A punishment has been devised for 14 cadets at The Citadel in the aftermath of a controversial photo featuring cadets wearing white hoods.
The photo appeared on social media last month and featured six freshman at the Charleston, South Carolina, public military college in upperclassmen barracks, dressed in white hoods with eyeholes that were strongly reminiscent of Ku Klux Klan hoods.
The Post and Courier reported yesterday (January 25) that one cadet was dismissed (he must leave campus for two semesters and will then be able to reapply) while an additional two received semester-long suspensions. The remaining 11 received on-campus punishments, including "tours," which are defined by The Citadel’s Blue Book of cadet regulations as "a 50-minute period of time during which a cadet marches on the quadrangle at 120 steps a minute with a rifle at right- or left-shoulder arms."

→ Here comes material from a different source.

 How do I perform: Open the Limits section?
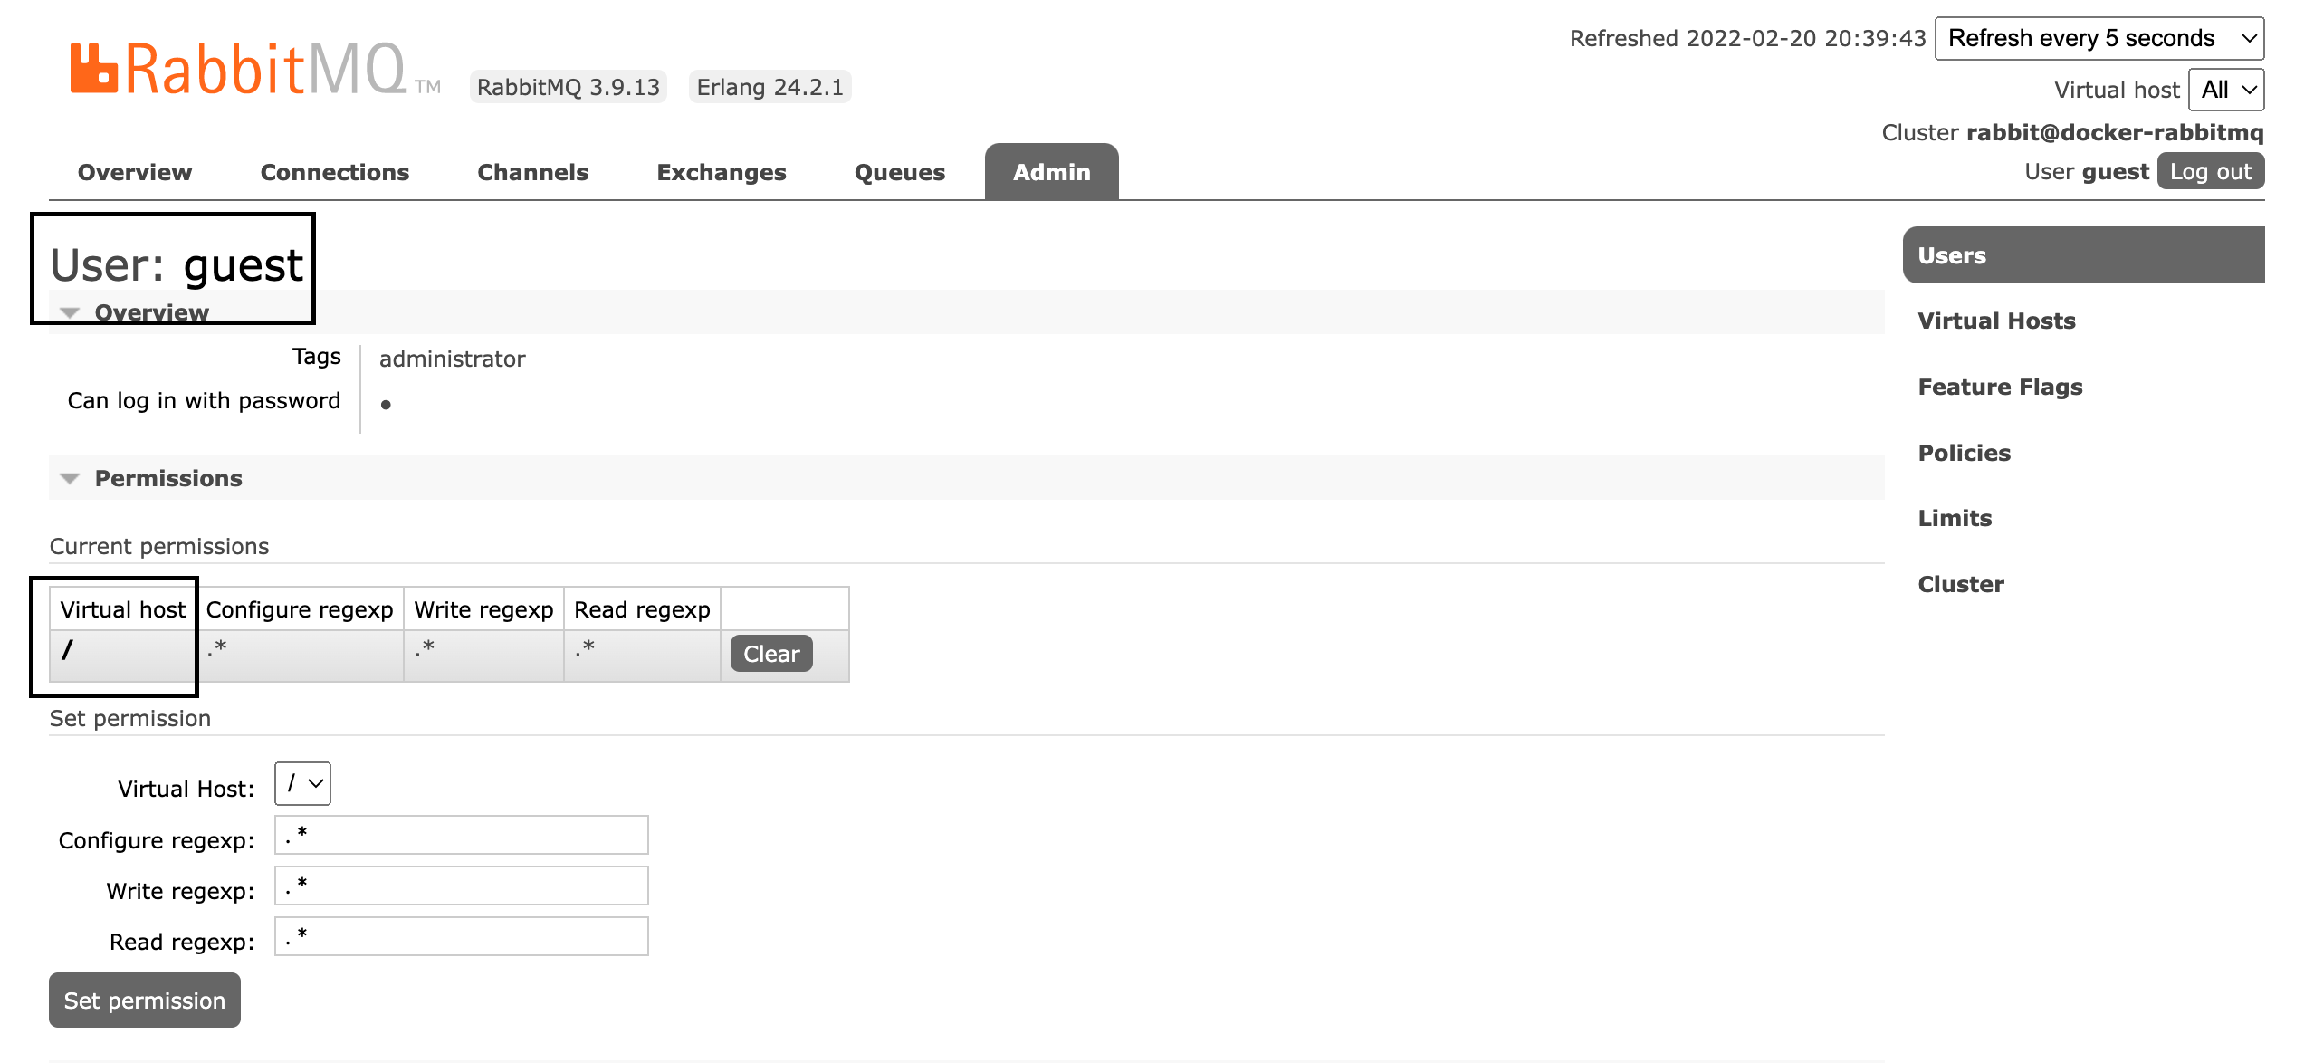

A press release from The Citadel, cited by The Post and Courier, said that the freshmen were dressed like the "Ghosts of Christmas Past" and that they dressed like elves and reindeer on previous nights. The cadets received directives—which first-years typically treat as mandates—from upperclassmen to sing Christmas carols in upperclassmen baracks over several nights.
Citadel President Lt. Gen. John Rosa said in the release that while the cadets did not mean to offend, he was "disappointed [that] some recognized how it could be construed as such but didn’t stop it." The Citadel also intends to create a task force for diversity and inclusion in the wake of the incident.